The Texas A&M AgriLife Extension Service announced that southwestern cotton rust disease has been spotted in fields in western and southern Gaines County and along the county line between Cochran and Hockley counties. 
AgriLife Extension specialists say the severity of the disease is still low, and fungicide application is not yet necessary – but producers should be aware of the symptoms.
Southwestern cotton rust, caused by the fungus Puccinia cacabat, only affects cotton and grama grasses.
A later-stage cotton rust lesion on the upper side of a leaf. 
With the disease, yellow lesions first appear on the upper side of the leaf that later turns into a red-to-orange lesion with a yellow halo. On the lower side of the leaf, yellow aeciospores are observed. When touched, fungal spores stick to the finger. 
Yellow aecia cups on the lower side of a leaf. 

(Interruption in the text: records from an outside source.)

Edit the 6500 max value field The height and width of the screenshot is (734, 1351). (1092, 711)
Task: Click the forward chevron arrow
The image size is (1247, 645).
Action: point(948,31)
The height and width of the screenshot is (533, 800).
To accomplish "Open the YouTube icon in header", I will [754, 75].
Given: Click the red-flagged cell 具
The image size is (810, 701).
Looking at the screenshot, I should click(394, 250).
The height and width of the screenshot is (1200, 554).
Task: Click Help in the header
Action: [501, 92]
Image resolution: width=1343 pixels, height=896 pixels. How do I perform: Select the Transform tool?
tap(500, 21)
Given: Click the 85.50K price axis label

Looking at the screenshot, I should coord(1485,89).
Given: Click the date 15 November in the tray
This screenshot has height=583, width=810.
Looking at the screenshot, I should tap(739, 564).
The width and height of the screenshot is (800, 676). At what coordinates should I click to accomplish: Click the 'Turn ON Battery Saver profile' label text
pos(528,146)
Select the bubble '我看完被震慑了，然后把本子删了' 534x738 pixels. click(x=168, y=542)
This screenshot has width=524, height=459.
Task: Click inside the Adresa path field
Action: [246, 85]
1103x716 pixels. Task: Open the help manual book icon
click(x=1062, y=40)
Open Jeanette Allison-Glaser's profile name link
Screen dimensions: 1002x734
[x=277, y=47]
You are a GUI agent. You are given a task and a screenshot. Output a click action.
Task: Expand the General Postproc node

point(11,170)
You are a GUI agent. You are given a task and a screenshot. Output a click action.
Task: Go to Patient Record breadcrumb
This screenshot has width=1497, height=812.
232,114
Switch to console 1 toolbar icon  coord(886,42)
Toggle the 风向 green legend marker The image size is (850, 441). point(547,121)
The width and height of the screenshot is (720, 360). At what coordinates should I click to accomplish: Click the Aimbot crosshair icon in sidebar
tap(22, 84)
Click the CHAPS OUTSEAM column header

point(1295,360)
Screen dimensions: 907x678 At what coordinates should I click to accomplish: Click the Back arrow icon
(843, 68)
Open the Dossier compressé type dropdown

“Cotton rust symptoms were intermediately prevalent across the fields; however, disease severity was very low,” said Cecilia Monclova-Santana, Ph.D., AgriLife Extension cotton specialist, Lubbock. “About one to two lesions, aecia cups, per leaf were observed.” 
The disease can traditionally be found in the Trans-Pecos area, where many grama grasses are found. Primary inoculum is believed to be blown from the Pecos area, Monclova-Santana said.
The fungus produces three kinds of spores on Bouteloua, Chloris and Casthestecum grasses, including basidiospores, which can then infect cotton. Aeciospores are produced on cotton and can infect grama grasses, but there is no plant-to-plant transfer. The disease requires rainfall of about 1 inch or more, followed by 12 to 18 hours of high relative humidity to fully develop.
Although Monclova-Santana does not yet think treatment is necessary, should southwestern cotton rust spread, there are effective fungicide treatments available. Plants, however, must be treated before they have southwestern cotton rust.
“Any fungicide spray has to be done prior to the disease first showing up,” she said. “The fungicide needs to be applied before a rain event in order to prevent infection. Once the disease is established, it’s there. When the disease shows early in the season it can cause defoliation, and losses up to 75% have been reported in the U.S. However, this is not the case right now.”